Text provided »
Segment Open

Briefly

Texas

Sex offender convicted in 5-year-old’s death

A sex offender was convicted of capital murder Wednesday in the slaying of a 5-year-old girl whose abduction from a Wal-Mart was captured on the store’s security camera.

Jurors in El Paso deliberated for about 40 minutes before convicting David Renteria in the 2001 strangling death of Alexandra Flores.

Alexandra, the youngest of eight children, had wandered away from her mother while her family shopped for Christmas on Nov. 18, 2001. Grainy tape from a surveillance camera showed a man roaming the store, pushing an empty shopping cart for 40 minutes before starting to follow the girl.

Prosecutors are seeking the death penalty.

Renteria was convicted in 1994 of indecency with an 8-year-old child involving sexual contact.

Illinois

College student dies after binge-drinking

As Bradley University accepted another award this week for its efforts to curb binge drinking, students on campus mourned a senior who authorities say had been drinking for more than 12 hours before he died.

Segment Closed

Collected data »
Segment Open

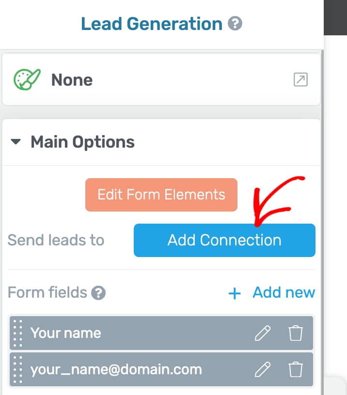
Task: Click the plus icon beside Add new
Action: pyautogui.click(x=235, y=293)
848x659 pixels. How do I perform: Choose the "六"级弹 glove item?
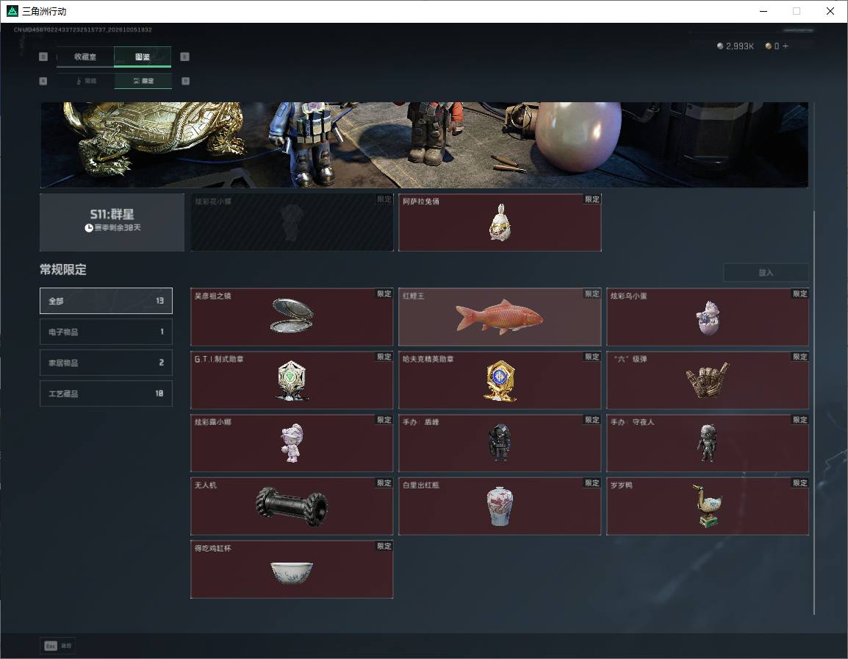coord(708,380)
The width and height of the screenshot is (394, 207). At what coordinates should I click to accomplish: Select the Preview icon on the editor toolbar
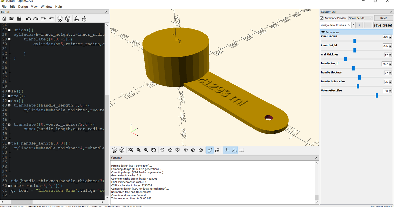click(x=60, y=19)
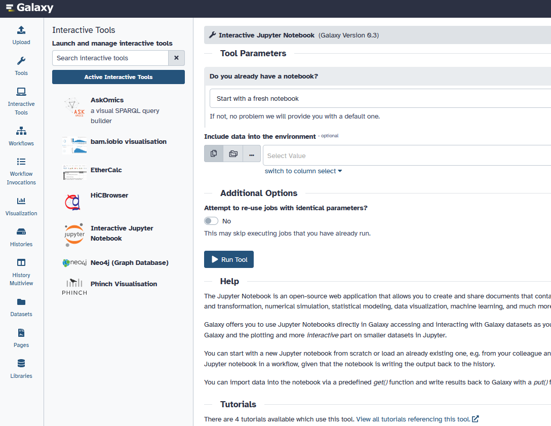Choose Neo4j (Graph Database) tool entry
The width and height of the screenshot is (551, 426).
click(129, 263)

Segment Closed

What this task involves » Continue the news briefs text from its last sentence, picking up the Illinois item about the Bradley University student.

The answer »
Robert Schmalz, 22, died Sunday. He was not breathing when friends found him in his room at an on-campus house.

Chief Deputy Coroner Johnna Ingersoll said she was awaiting toxicology results to determine the cause of death. But students said Schmalz and his Phi Kappa Tau fraternity were celebrating the end of the fall pledge process, known as rush, with a party where alcohol flowed freely.

On Tuesday, university officials picked up the school’s sixth consecutive award from the National Institute on Alcoholism and Alcohol Abuse.

Florida

Feeding tube ordered removed for patient

The feeding tube that has kept a brain-damaged woman alive for more than a decade must be removed Oct. 15, a judge said Wednesday, also denying her parents’ request for therapy to show the woman how to eat without the tube.

Court-appointed doctors have testified that Terri Schiavo’s brain damage is so severe she cannot be rehabilitated.

Circuit Court Judge George Greer and Florida’s appellate courts have sided consistently with Terri Schiavo’s husband, who contends his wife would not have wanted to be kept alive artificially.

Terri Schiavo collapsed in 1990 after her heart stopped, probably because of a potassium imbalance, doctors said.